Two photographs accompanied the festive text. One was of a line of white, feathery umbrellas-the snow-draped palm trees along the Promenade des Anglais in Nice. The other showed a muffled figure in Marseilles dragging a mobile radiator on its wheels through the snow at the end of a rope, like a man taking an angular and obstinate dog for a walk. There were no pictures of the countryside under snow because the countryside was cut off; the nearest snowplow was north of Lyon, three hundred kilometers away, and to a Provençal motorist-even an intrepid journalist-brought up on the sure grip of baking tarmac, the horror of waltzing on ice was best avoided by staying home or holing up in the nearest bar. After all, it wouldn't be for long. This was an aberration, a short-lived climatic hiccup, an excuse for a second café crème and perhaps something a little stronger to get the heart started before venturing outside.

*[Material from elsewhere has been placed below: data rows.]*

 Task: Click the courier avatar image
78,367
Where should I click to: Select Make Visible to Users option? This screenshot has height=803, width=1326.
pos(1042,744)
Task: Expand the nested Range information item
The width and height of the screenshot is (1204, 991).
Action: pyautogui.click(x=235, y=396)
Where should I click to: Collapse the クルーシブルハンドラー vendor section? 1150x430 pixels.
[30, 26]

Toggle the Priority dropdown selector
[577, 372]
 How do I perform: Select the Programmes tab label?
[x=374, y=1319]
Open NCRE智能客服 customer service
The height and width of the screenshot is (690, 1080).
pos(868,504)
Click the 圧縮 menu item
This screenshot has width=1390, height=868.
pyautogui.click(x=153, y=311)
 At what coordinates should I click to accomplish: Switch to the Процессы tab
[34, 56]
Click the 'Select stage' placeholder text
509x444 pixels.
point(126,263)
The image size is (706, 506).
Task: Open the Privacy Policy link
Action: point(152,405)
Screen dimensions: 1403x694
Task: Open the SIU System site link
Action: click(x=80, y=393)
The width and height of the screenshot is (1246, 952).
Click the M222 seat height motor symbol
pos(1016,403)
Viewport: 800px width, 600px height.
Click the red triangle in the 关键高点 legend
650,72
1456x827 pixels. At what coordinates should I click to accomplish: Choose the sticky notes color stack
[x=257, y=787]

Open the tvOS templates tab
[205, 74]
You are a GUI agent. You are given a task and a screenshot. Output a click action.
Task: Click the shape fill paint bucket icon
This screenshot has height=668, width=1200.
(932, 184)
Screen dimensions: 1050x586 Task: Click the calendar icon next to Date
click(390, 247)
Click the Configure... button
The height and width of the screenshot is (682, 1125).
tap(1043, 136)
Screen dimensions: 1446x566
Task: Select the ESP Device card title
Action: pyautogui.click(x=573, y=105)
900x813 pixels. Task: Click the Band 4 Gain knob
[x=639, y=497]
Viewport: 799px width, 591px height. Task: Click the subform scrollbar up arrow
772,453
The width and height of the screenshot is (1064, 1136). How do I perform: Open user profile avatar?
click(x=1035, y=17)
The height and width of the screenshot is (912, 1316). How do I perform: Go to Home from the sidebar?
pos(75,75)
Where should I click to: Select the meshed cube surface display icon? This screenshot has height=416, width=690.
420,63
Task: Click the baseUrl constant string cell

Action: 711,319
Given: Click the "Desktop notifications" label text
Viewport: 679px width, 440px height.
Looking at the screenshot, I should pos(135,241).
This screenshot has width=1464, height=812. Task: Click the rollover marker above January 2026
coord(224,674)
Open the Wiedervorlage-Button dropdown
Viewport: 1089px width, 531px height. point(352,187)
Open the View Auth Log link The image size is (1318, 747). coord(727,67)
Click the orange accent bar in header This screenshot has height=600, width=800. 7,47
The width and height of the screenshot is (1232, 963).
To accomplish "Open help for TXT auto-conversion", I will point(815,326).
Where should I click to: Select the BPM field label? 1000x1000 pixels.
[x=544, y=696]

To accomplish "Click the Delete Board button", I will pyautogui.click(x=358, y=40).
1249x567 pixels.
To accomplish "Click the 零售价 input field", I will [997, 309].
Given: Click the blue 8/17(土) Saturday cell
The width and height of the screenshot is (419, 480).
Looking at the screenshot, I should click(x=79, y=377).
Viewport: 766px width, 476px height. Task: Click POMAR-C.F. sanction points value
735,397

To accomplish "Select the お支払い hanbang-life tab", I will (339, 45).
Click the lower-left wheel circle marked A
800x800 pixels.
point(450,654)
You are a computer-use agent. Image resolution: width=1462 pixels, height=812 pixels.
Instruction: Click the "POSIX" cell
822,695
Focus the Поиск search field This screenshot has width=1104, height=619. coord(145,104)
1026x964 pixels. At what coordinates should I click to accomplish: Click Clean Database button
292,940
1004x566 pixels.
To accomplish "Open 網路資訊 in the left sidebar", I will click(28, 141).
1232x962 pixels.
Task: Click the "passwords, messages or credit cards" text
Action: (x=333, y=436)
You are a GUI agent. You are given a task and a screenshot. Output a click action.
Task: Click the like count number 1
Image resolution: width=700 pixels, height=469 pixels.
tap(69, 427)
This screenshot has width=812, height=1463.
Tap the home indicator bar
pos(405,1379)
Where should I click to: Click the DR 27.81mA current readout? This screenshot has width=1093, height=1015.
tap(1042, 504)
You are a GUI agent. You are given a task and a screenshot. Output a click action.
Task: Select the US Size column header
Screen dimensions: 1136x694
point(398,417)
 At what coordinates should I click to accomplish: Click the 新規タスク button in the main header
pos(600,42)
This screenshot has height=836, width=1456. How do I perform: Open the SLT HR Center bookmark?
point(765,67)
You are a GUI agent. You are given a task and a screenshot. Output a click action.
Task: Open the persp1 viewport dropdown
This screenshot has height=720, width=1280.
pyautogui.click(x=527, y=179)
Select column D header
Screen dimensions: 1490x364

Our valley had been quiet during the cold days of January, but now the snow had added an extra layer of silence, as though the entire area had been soundproofed. We had the Lubéron to ourselves, eerie and beautiful, mile after mile of white icing marked only by occasional squirrel and rabbit tracks crossing the footpaths in straight and purposeful lines. There were no human footprints except ours. The hunters, so evident in warmer weather with their weaponry and their arsenals of salami, baguettes, beer, Gauloises, and all the other necessities for a day out braving nature in the raw, had stayed in their burrows. The sounds we mistook for gunshots were branches snapping under the weight of great swags of snow. Otherwise it was so still that, as Massot observed later, you could have heard a mouse fart.